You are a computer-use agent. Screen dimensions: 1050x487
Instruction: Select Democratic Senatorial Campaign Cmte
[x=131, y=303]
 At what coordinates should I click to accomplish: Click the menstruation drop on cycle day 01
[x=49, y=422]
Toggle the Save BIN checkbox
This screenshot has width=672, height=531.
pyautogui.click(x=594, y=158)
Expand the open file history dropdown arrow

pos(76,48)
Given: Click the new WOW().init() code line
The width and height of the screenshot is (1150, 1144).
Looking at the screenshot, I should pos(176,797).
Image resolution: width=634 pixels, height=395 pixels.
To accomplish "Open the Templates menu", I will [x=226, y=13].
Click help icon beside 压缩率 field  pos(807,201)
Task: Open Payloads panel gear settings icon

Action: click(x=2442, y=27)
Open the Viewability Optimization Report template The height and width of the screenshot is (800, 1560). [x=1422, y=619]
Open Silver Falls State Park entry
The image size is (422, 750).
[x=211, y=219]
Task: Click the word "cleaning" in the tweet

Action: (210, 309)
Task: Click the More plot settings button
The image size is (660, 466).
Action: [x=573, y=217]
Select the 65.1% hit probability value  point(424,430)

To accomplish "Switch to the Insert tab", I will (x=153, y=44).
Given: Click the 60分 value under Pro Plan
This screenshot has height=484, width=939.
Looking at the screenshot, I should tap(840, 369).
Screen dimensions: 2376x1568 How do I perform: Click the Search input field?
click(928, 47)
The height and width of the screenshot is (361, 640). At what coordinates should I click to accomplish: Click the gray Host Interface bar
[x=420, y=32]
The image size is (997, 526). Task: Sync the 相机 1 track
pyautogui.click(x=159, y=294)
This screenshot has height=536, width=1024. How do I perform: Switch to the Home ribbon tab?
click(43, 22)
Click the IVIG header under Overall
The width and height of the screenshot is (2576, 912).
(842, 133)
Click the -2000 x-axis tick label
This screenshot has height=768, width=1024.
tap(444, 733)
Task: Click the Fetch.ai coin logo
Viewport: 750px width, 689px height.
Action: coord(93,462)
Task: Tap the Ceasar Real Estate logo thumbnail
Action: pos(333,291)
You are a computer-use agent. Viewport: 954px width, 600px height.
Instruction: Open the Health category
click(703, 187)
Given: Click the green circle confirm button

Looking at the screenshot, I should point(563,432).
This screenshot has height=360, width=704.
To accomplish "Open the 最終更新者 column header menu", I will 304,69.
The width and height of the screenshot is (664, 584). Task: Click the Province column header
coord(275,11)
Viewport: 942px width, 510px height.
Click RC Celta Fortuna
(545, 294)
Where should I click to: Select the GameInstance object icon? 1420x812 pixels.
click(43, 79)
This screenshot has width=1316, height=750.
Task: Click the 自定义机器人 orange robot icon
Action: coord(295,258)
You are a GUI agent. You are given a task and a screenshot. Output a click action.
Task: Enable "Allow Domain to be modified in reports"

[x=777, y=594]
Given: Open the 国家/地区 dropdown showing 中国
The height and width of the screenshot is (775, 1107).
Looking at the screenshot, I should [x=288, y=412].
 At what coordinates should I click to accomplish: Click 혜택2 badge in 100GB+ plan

Problem requirements
Looking at the records above, in how many lines does the word "computer" occur? Reply with the number alone.

Exercise response
2